On the buy page. Specify your billing method, region, zone, VPC, and resource group as your demands. Alibaba Cloud gives a purchase guide for Elasticsearch, you can read it on this documentation Elasticsearch (alibaba.com)
The next thing to do is choose the specifications of each node you need. You can choose the cluster specification on your demands, but Alibaba Cloud also provides us with a brief information and guideline about the cluster specifications, storage capacity, and the best practice of configuring Elasticsearch. you can read it on the documentation Evaluate specifications and storage capacity (alibaba.com)
There are 4 Nodes that offered, there are :
Data Node
Data node is the main node of the Elastic cluster, this node contains the Elasticsearch and will store the index, and the data on the clusters. You need a minimum of 2 data nodes to run Elasticsearch Clusters.
Kibana Node
Kibana Node is used for accessing the Kibana console for data visualization, and also for controlling the Elasticsearch that is on the data node.
Warm Node
Warm nodes are data nodes that are designed to handle a large amount of read-only indices that are not as likely to be queried frequently. You can implement this node if you want to implement ‘Hot-Warm Architecture’ on Elasticsearch. You can read more about the ‘Hot-Warm Architecture’ on Elasticsearch through this link Elasticsearch Hot Warm Architecture | Elastic Blog.
Dedicated Master Node
A dedicated master node can performs operations on clusters. You can create or delete indexes, track nodes, and allocate shards. If you are using a single zone cluster the dedicated master node will not be activate by default, but you can activate the dedicated master node To improve the stability of your services, we recommend that you purchase dedicated master nodes.
Client Node
Client nodes are used to forward all query and write requests received by an Elasticsearch cluster to data nodes and merge the query results of data nodes.
For more information you can read through these pages Parameters on the buy page (alibabacloud.com) and FAQ about Alibaba Cloud Elasticsearch clusters
The configuration on this blog contains 3 data nodes, 1 Kibana node, and 2 client nodes. After that, you can specify the password to access Elasticsearch and as an account to log on to Kibana.
After that, you can click Buy Now, review the configurations, and click Activate Now.
Go back to the Elasticsearch Page and wait for the cluster initialization. It will take several minutes.
If the status of your cluster is Active your Elasticsearch Cluster is ready to go!.

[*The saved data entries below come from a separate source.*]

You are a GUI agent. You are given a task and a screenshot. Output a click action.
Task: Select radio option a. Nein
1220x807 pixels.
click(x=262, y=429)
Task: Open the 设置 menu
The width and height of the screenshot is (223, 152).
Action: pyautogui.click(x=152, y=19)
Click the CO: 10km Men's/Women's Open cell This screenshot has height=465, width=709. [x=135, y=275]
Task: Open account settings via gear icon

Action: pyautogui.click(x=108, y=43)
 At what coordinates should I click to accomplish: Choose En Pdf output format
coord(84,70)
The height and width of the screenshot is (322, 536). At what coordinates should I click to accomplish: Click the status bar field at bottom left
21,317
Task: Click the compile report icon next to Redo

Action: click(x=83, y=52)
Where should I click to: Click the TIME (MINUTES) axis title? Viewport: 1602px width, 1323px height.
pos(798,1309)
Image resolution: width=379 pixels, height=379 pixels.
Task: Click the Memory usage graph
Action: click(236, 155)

You can see the Basic Information of your Elasticsearch Cluster by clicking the ID of your cluster. Basic Information page gives you some information about your cluster, including the node visualization and the status of each node on your cluster.
Next step is to access Kibana, you can click the 3 dots on your cluster highlights, and choose Access Kibana.
You will see this page, on Kibana card you can click Access over internet
You’ll see this Note, by default the node on Elasticsearch Cluster can not be accessed over the internet to ensure the data security. You can access the cluster by adding your personal IP address, or your organization IP address to the whitelist configuration, to maintain the access authority of the clusters.
On network settings you can see this configuration list. to access the Kibana, you can turn on the HTTPS option, and also update the Public Network Whitelist to add your authorized IP address that will access the Elasticsearch cluster.
After you set up your configuration, the cluster will restart to change the configuration. It will take a few minutes for applying changes on the cluster.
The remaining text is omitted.